=== Task to carry out ===
Extract from the listing below each line that contains the string "item".

=== Available records ===

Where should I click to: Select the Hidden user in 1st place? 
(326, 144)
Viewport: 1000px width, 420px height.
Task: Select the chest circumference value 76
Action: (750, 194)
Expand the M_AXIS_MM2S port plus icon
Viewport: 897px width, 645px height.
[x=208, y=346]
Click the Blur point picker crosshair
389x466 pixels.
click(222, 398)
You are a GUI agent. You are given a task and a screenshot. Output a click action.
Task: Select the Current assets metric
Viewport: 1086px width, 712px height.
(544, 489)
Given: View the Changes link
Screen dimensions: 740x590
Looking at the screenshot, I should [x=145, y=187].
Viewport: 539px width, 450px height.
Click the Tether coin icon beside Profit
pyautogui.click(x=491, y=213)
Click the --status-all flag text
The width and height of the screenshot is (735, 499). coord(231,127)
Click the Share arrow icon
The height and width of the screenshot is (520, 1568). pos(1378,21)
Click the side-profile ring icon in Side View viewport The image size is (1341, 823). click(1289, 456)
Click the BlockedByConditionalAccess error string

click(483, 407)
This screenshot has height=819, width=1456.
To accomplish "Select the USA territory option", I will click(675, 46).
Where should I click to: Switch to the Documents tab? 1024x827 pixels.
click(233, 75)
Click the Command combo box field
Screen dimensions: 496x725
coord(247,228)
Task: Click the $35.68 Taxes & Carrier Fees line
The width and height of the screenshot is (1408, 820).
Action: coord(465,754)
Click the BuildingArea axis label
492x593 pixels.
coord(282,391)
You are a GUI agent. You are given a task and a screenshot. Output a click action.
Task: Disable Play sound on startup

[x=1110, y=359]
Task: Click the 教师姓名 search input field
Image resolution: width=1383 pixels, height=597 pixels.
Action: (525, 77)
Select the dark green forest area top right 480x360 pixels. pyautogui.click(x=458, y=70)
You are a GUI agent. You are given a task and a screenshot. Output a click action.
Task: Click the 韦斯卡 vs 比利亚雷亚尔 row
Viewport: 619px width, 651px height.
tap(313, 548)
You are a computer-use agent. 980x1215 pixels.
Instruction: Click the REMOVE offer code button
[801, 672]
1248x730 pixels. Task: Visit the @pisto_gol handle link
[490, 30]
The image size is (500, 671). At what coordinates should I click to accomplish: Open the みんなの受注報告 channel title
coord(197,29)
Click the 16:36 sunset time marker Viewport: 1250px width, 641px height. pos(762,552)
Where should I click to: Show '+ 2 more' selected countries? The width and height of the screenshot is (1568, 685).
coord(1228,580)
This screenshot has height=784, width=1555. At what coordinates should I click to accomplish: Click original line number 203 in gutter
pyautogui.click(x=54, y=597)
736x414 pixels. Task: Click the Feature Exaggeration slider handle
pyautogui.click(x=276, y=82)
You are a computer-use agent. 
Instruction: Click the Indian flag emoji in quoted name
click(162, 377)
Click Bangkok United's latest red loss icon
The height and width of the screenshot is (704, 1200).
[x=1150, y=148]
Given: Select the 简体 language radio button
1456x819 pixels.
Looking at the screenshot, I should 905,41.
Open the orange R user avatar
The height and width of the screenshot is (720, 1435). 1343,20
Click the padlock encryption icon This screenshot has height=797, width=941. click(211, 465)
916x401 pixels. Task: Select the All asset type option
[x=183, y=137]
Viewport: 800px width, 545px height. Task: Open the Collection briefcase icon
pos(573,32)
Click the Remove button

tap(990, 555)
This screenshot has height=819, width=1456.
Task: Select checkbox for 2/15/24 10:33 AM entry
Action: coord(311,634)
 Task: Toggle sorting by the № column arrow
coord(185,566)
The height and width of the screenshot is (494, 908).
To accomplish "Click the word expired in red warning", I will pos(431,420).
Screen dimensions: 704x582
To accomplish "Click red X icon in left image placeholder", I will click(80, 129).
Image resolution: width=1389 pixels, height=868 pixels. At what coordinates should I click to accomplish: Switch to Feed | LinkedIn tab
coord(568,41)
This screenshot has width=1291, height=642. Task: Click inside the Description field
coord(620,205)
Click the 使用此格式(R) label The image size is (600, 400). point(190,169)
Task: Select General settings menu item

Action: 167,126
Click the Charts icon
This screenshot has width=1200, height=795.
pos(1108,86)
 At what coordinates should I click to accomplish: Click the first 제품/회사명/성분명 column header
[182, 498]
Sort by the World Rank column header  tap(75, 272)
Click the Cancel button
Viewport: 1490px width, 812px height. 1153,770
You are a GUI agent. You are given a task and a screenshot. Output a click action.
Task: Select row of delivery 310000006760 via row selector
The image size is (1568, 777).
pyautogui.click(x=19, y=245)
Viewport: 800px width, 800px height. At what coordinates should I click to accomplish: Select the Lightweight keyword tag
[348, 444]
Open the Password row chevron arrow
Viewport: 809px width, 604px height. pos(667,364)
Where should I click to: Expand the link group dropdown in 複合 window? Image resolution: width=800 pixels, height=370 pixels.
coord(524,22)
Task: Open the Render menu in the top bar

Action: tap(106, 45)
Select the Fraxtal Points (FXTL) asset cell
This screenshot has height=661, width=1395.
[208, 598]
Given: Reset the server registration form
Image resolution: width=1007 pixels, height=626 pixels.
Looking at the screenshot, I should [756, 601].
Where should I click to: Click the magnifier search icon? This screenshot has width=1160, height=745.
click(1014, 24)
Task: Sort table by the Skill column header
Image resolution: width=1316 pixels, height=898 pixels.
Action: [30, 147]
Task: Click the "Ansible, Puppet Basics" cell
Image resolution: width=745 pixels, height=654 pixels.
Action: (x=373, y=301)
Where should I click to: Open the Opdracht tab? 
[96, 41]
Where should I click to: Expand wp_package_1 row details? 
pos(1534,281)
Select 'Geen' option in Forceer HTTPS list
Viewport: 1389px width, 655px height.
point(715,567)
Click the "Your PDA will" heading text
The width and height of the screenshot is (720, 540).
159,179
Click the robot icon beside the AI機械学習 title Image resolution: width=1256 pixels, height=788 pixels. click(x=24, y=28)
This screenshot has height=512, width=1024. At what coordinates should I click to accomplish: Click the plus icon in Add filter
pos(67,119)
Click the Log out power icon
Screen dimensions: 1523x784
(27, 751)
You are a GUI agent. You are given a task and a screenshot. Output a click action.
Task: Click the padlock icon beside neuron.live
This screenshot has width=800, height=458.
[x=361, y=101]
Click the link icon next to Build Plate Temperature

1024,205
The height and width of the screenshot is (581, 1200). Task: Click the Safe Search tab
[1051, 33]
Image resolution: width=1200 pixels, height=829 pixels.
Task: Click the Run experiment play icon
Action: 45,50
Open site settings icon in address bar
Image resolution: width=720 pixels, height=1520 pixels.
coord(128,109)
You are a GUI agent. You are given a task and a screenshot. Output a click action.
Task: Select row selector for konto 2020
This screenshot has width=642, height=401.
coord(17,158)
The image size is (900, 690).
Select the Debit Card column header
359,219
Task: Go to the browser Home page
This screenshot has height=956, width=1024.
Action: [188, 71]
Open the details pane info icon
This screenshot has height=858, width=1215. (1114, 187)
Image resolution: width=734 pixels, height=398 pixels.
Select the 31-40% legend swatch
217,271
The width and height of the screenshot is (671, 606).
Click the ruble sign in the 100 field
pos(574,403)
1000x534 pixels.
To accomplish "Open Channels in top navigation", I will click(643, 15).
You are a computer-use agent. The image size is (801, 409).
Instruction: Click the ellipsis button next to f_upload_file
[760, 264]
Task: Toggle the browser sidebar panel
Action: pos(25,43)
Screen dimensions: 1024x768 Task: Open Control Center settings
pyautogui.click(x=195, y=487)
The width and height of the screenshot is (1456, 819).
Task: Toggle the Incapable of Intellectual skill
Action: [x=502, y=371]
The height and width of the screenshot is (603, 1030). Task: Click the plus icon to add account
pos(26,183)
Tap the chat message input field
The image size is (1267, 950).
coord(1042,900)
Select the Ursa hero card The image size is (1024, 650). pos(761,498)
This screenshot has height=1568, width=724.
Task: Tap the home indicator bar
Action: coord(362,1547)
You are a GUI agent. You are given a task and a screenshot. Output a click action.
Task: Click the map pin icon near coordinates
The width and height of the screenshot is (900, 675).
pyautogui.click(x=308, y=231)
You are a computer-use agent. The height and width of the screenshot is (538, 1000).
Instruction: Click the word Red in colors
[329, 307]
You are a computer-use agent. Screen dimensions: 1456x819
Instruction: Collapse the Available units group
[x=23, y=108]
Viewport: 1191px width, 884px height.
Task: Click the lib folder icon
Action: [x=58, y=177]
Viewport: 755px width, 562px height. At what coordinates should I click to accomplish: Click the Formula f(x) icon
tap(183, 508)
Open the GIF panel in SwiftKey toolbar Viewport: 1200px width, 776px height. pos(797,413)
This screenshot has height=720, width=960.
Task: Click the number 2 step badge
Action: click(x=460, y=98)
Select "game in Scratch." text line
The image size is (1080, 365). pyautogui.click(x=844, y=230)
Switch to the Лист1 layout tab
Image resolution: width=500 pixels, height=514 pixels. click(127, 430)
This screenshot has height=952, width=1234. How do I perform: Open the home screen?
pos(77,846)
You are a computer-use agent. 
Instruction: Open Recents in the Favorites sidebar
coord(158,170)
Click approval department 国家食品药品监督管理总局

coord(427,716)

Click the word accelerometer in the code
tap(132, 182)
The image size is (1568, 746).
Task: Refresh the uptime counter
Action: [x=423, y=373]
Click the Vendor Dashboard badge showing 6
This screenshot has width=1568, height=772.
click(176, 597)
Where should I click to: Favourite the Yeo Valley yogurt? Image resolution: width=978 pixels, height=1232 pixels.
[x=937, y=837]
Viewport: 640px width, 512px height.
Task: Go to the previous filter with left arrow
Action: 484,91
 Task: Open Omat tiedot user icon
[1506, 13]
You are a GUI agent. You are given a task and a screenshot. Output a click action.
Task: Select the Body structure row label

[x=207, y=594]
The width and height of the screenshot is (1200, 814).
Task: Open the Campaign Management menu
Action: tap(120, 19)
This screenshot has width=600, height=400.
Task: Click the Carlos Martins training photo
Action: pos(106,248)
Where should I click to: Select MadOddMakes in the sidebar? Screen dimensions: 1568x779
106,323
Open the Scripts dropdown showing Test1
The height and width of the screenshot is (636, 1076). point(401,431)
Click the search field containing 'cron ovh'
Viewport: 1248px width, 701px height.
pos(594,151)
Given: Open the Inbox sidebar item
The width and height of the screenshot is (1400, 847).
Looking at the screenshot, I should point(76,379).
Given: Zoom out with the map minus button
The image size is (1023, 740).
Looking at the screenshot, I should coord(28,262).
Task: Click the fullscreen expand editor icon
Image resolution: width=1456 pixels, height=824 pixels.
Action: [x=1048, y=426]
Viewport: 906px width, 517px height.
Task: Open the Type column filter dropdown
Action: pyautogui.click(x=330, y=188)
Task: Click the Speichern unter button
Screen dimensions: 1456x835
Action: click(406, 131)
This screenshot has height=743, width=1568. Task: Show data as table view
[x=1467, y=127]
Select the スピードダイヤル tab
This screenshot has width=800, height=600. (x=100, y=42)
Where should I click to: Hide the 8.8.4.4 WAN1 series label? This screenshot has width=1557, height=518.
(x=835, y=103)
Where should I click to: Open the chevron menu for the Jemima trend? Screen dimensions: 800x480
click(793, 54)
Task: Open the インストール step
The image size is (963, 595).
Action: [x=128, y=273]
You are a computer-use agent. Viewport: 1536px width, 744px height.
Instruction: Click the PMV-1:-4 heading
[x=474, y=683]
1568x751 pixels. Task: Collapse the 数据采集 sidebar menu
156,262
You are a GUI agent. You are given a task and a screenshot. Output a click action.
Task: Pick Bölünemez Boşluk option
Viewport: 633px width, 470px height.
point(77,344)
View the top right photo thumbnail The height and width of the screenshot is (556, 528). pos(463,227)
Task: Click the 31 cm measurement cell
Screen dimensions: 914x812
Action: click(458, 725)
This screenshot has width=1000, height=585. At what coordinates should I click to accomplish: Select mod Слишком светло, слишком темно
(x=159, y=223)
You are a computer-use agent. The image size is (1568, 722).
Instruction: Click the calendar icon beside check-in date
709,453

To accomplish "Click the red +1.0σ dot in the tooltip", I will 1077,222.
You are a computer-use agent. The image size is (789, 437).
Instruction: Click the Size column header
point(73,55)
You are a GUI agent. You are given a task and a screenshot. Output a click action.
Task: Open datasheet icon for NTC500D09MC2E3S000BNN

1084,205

=== The completed task ===
Task: Select General settings menu item
Given: Open the Inbox sidebar item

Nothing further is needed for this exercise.